MATERIAL FOR THIS TASK:

----

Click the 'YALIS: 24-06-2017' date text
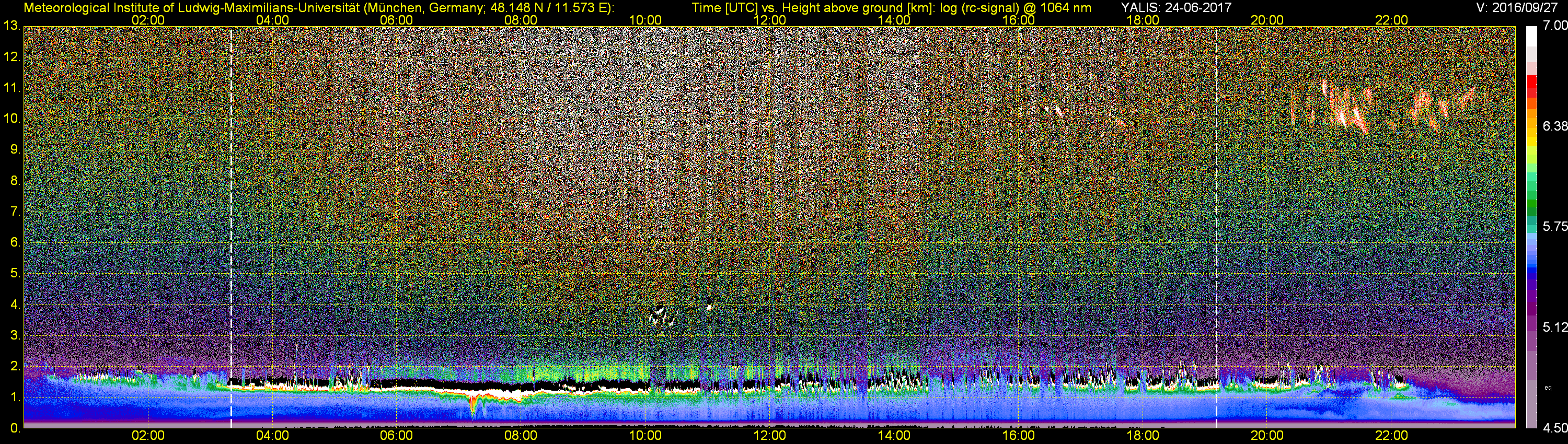The height and width of the screenshot is (444, 1568). coord(1176,7)
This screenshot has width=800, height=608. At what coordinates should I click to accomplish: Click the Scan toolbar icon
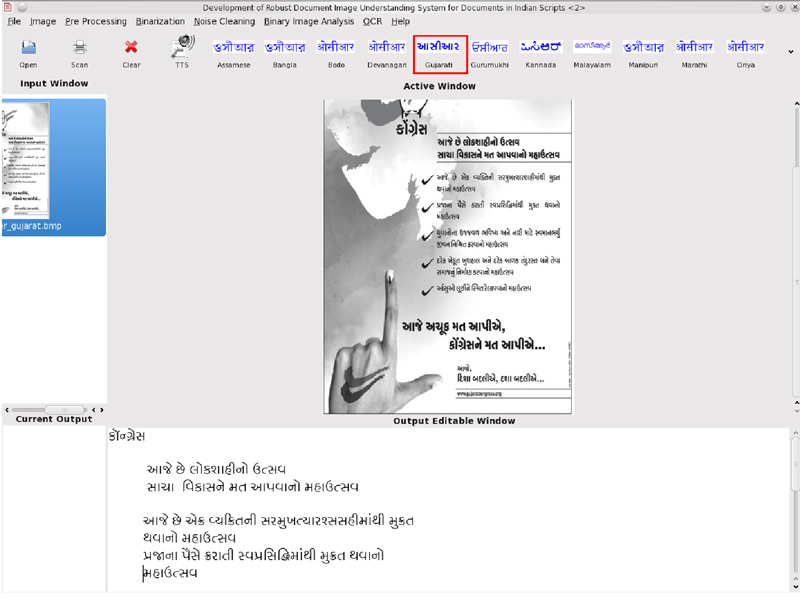tap(79, 50)
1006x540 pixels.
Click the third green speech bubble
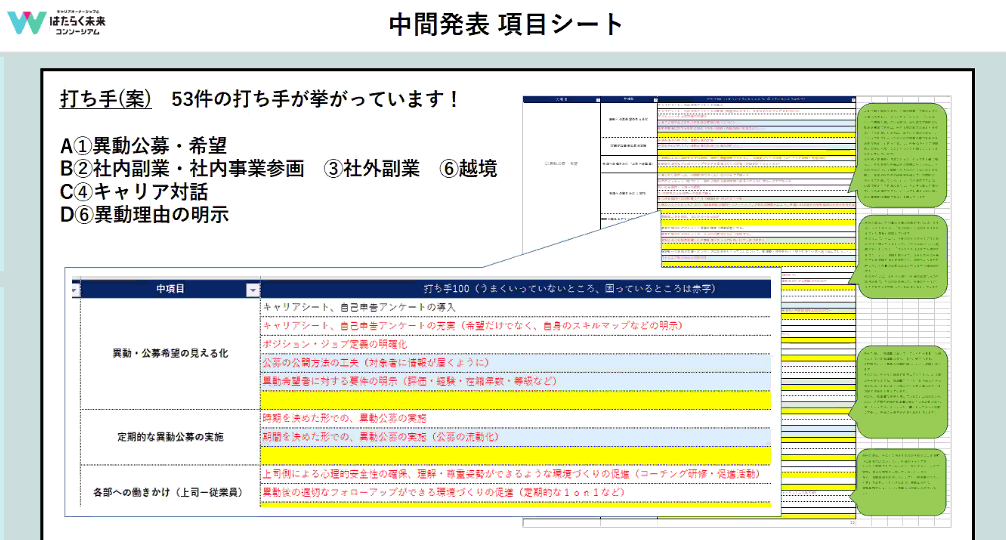tap(896, 393)
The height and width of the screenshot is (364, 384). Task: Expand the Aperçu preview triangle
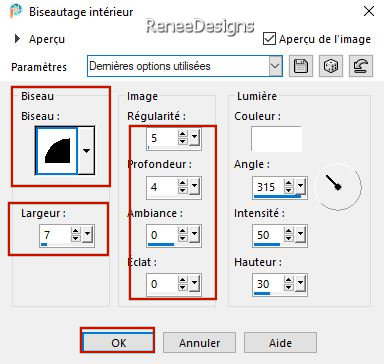(x=17, y=39)
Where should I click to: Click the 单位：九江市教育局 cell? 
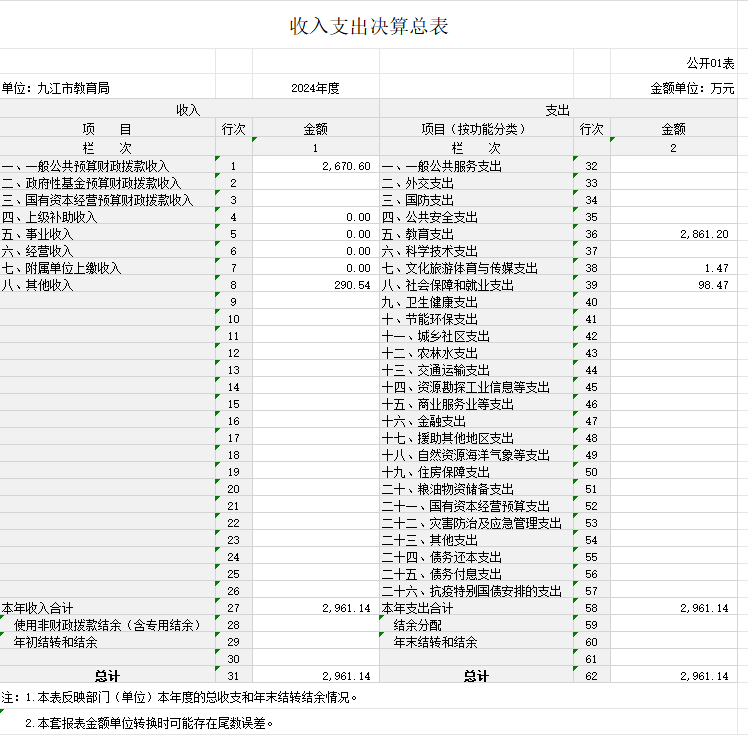coord(56,88)
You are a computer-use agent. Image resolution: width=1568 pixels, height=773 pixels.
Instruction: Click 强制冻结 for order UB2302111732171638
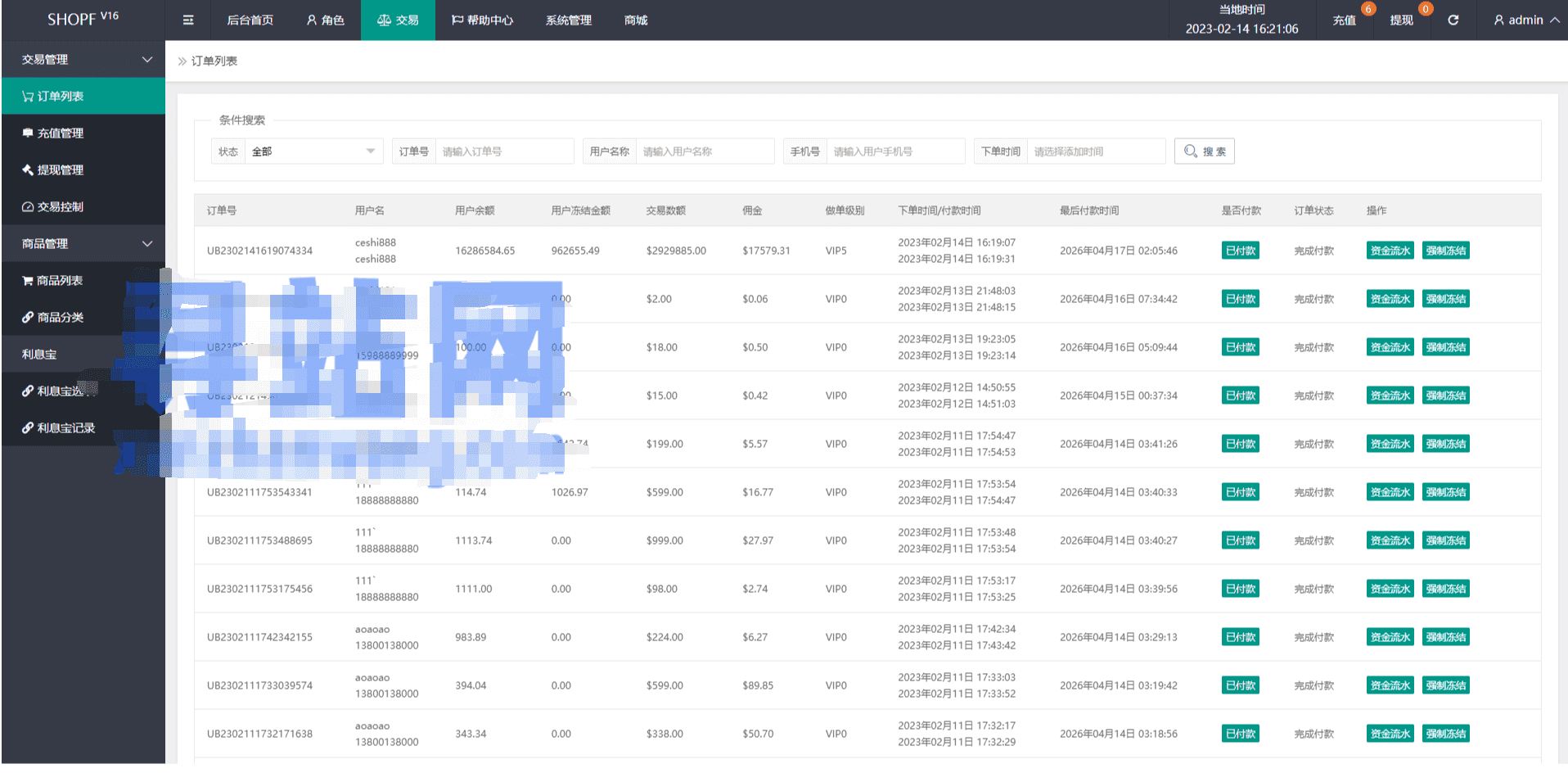[x=1445, y=734]
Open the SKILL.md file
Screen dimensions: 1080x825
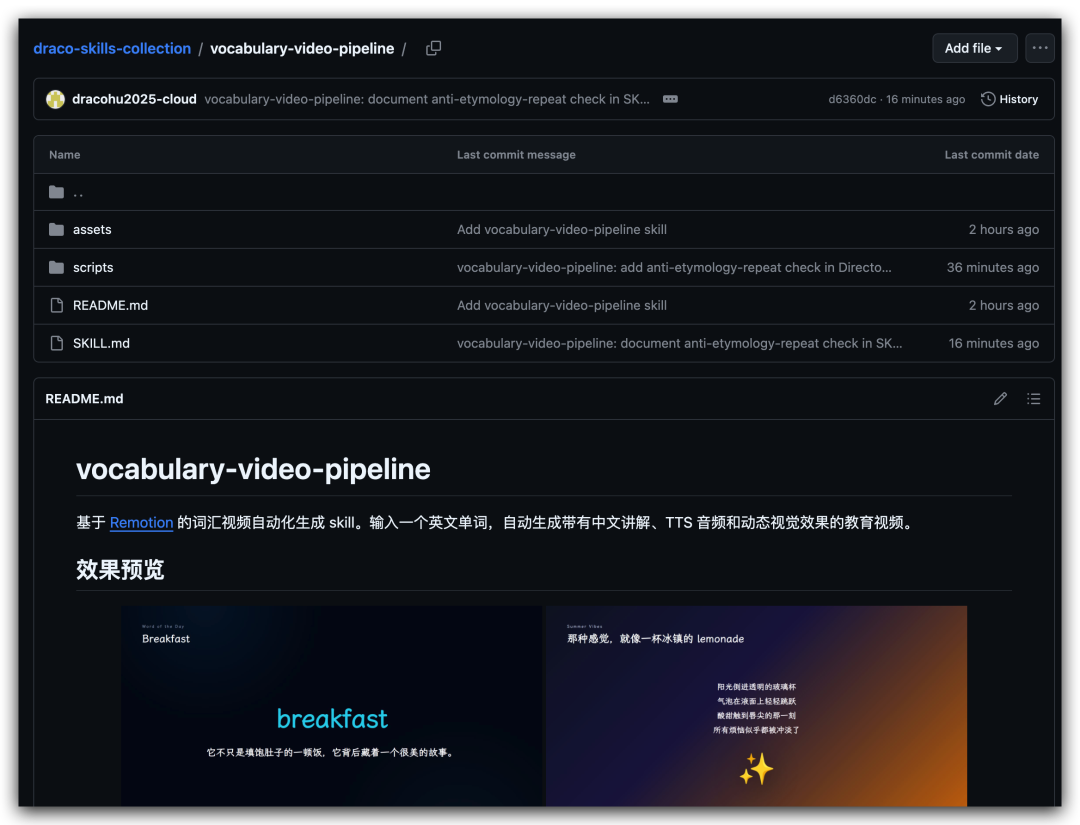tap(101, 344)
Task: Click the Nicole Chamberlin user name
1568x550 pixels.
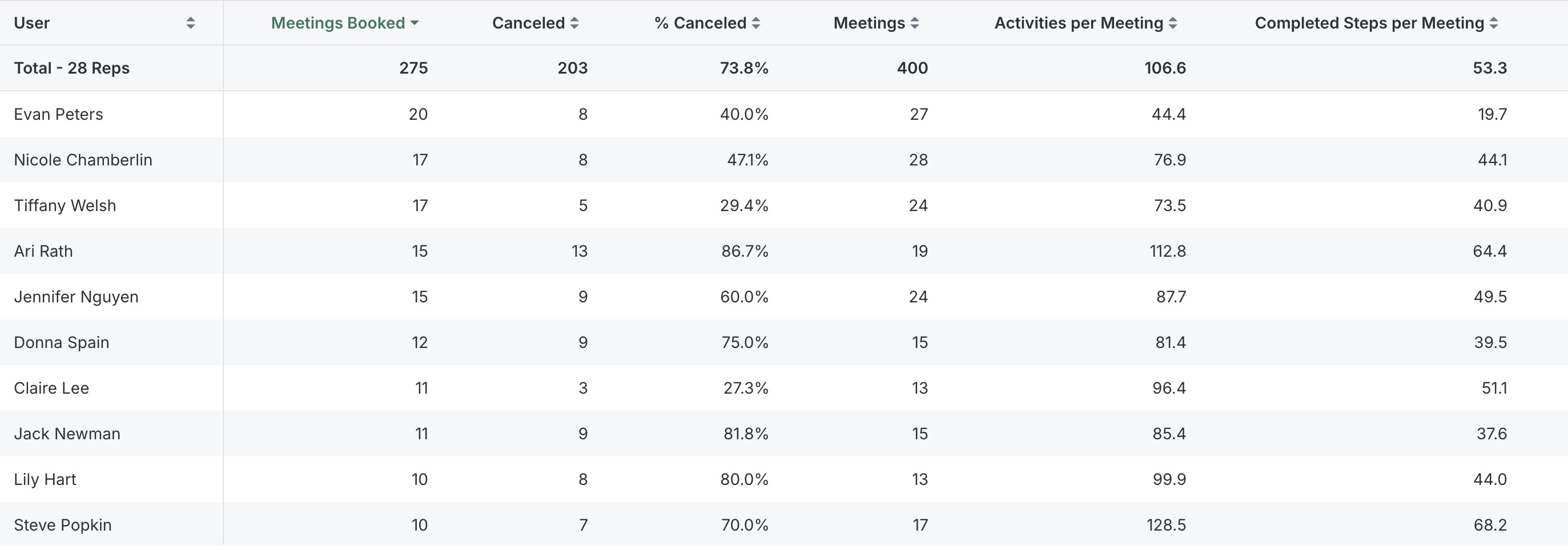Action: point(83,159)
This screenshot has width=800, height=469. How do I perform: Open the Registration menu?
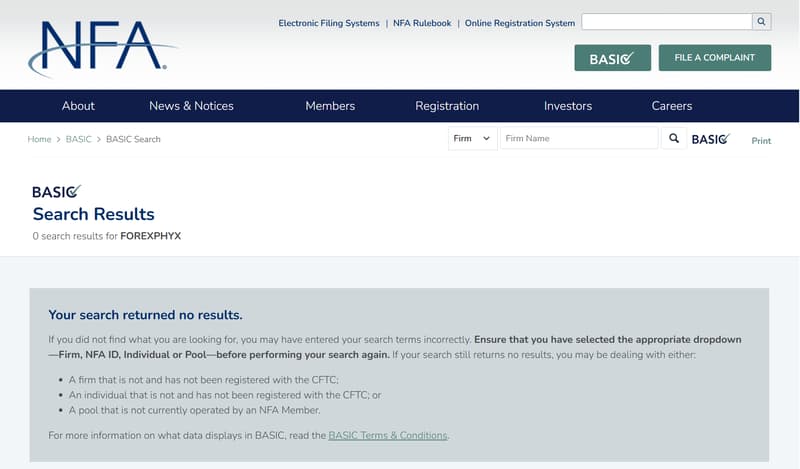pyautogui.click(x=447, y=106)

----

WHAT THE TASK ASKS: Output all the material verbatim, skipping every image.

EXPECTED OUTPUT:
Click the 'YALIS: 24-06-2017' date text
The height and width of the screenshot is (444, 1568). coord(1176,7)
This screenshot has width=800, height=608. At what coordinates should I click to accomplish: Click the Scan toolbar icon
tap(79, 50)
1006x540 pixels.
Click the third green speech bubble
tap(896, 393)
The height and width of the screenshot is (364, 384). Task: Expand the Aperçu preview triangle
(x=17, y=39)
Where should I click to: Click the 单位：九江市教育局 cell? 
coord(56,88)
You are a computer-use agent. Image resolution: width=1568 pixels, height=773 pixels.
Instruction: Click 强制冻结 for order UB2302111732171638
[x=1445, y=734]
Open the SKILL.md file
Screen dimensions: 1080x825
tap(101, 344)
Task: Click the Nicole Chamberlin user name
1568x550 pixels.
Action: point(83,159)
This screenshot has width=800, height=469. How do I perform: Open the Registration menu?
pyautogui.click(x=447, y=106)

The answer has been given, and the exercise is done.